Hat man diesen Zusammenhang erst erkannt, sieht man ihn auch an einer anderen Stelle. Ab dem Jahr 2000 haben sich die Berufe des Scrum Masters (und später des Agile Coaches) deutlich gewandelt und werden heute immer seltener mit Software-Entwicklern besetzt. Eine Folge dieser Entwicklung ist das häufige Auftreten des Impostor-Syndroms, d.h. die technikfernen Personen stellen ihre Eignung für ihr technisches Umfeld in Frage. Auch als Kompensation dieser Komplexe lassen Zertifikate sich verstehen.


Sowohl für den einen als auch für den anderen Fall gilt aber etwas Weiteres, das Highsmith in seinem Blogartikel feststellt: auf den ersten Blick mögen die IT- und Agile-Zertifizierung vergleichbar wertvoll erscheinen wie die der älteren Berufe, bei näherer Betrachtung ist das aber fraglich. Während in denen nämlich unter Beweis gestellt wird, dass bestimmte Fähigkeiten in der Anwendung von Wissen gegeben sind, wird im IT- und Agile-Bereich im Wesentlichen Theorie abgefragt.


Zusammen mit den später entstandenen Kommerzialisierungs-Exzessen des agil-industriellen Komplexes (der z.T. nur noch die Zahlung der Lizenzgebühren und einen Multiple Choice-Test zur Zertifizierungs-Voraussetzung macht) hat diese hohe Theorielastigkeit dazu beigetragen, dass die Zertifizierungen von Atlassian, SAFe, ISTQB, Scrum Alliance & Co niemals als gleich hochwertig angesehen wurden wie z.B. die des AICPA, des NCEES oder des TÜV, nach deren Vorbild sie ursprünglich gestaltet sein sollten.

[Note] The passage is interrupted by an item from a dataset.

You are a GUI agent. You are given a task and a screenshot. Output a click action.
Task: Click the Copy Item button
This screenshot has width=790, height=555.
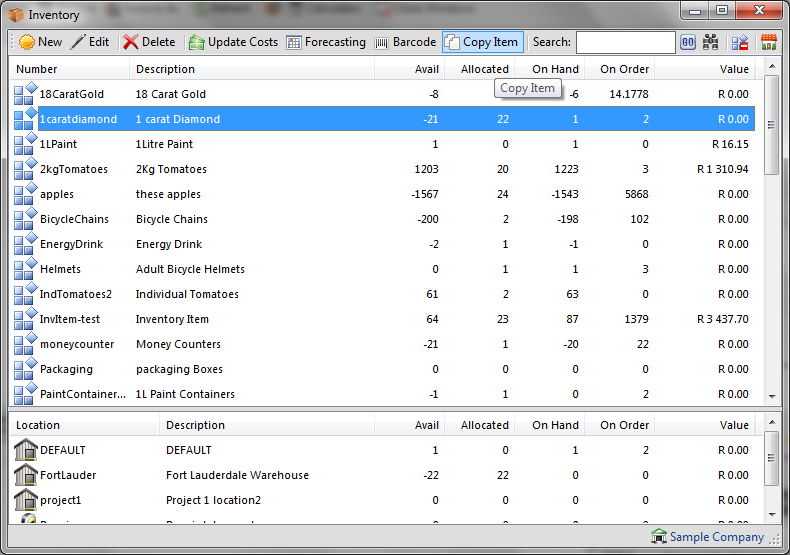coord(482,42)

Der Gedanke drängt sich auf, ob eine mit echten Qualitätskontrollen und Erfahrungs-Nachweisen verbundene Zertifizierung nicht auch heute noch eine gute Idee sein könnte. Die Softwareentwicklung hat sich zwar mittlerweile als seriöser Beruf etabliert, bei den "agilen Berufen" tragen die nicht existenten Eintrittshürden aber bis heute dazu bei, dass ihre professionelle Natur immer wieder in Frage gestellt wird (und das in vielen Fällen zu Recht).


Diese Professionalität durch (diesesmal praxisrelevante) Zertifizierungen zu belegen wäre heute vermutlich ähnlich sinnvoll wie damals in den 80er und 90er Jahren. Es wird spannend sein zu beobachten, ob in absehbarer Zeit ein Bedarf dafür entstehen wird.